4/ Invest in internal mobility, it builds company dynamism and gives you funds to invest in people.
It’s expensive to hire people (and then lay many of them off later). As we’ve learned, if you’re not in a high turnover industry (ie. retail, food service), the cost of leaving a position open, recruiting, and hiring can be 50% or more of a worker’s salary and you’re losing the opportunity cost of getting work done. One solution is to build a culture of internal mobility.
Enduring companies redeploy talent as often as possible, which improves engagement and gives you human capital dollars to invest in wages. PwC’s 2026 CEO study found that companies who redeploy talent at the rate of 20% or more of their workforce each year are 27% more profitable over a long period of time.
So this is a very powerful practice among well run companies.(Don’t use younger tech companies as an example here, they tend to be more “churn and burn” cultures.)
Bottom Line: We employers have a responsibility for affordability.
It’s easy to blame the minimum wage, union bashing, or tax policy for the wage-price disparity. We as employers also play a role.
Companies that pay a fair, above-average wage (ie. Costco) outperform their peers. And they’re more profitable for the reasons I stated above.

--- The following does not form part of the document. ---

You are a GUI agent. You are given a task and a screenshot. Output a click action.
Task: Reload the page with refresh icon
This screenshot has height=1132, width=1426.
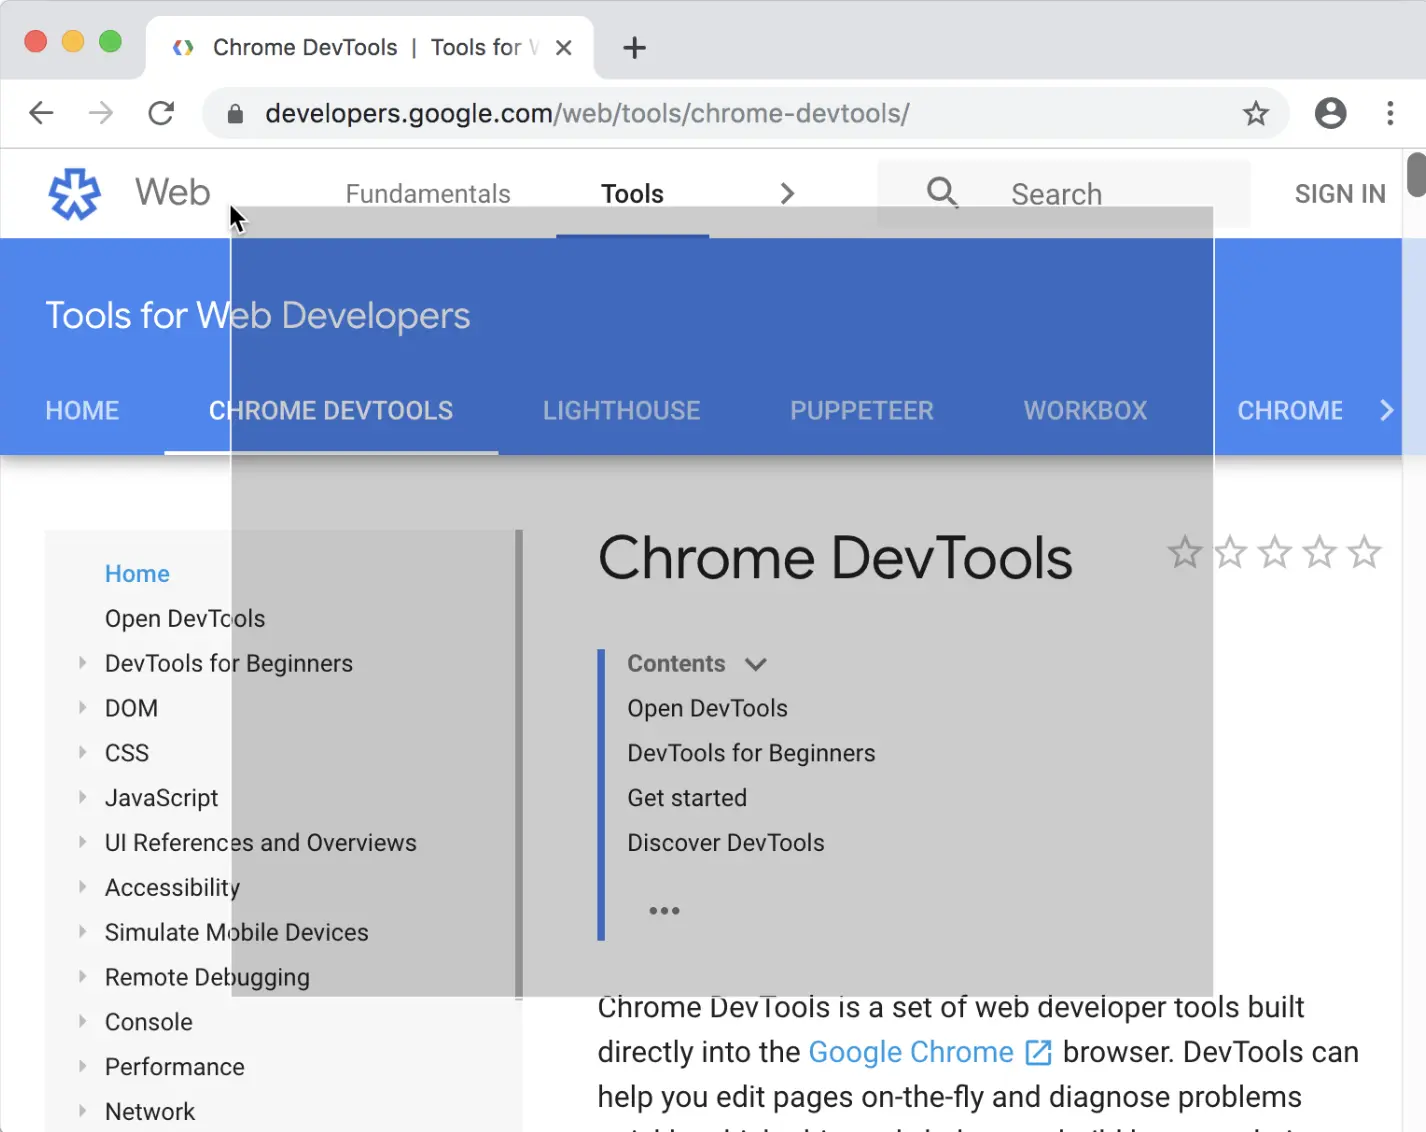click(161, 113)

And if you don’t believe me, this week the WSJ described how Costco’s “above average” pay has let those amazingly friendly cashiers become millionaires.

As far as the US economy over the last 40 years, a new policy-making era may be coming.
I go back to the old Henry Ford idea that if he paid a fair wage he could create a massive market for his low cost autos.
If you think income inequality and affordability is a problem, vote with your investments and maybe you can help move the needle. Otherwise we may have to wait a long time for US economic policy to change.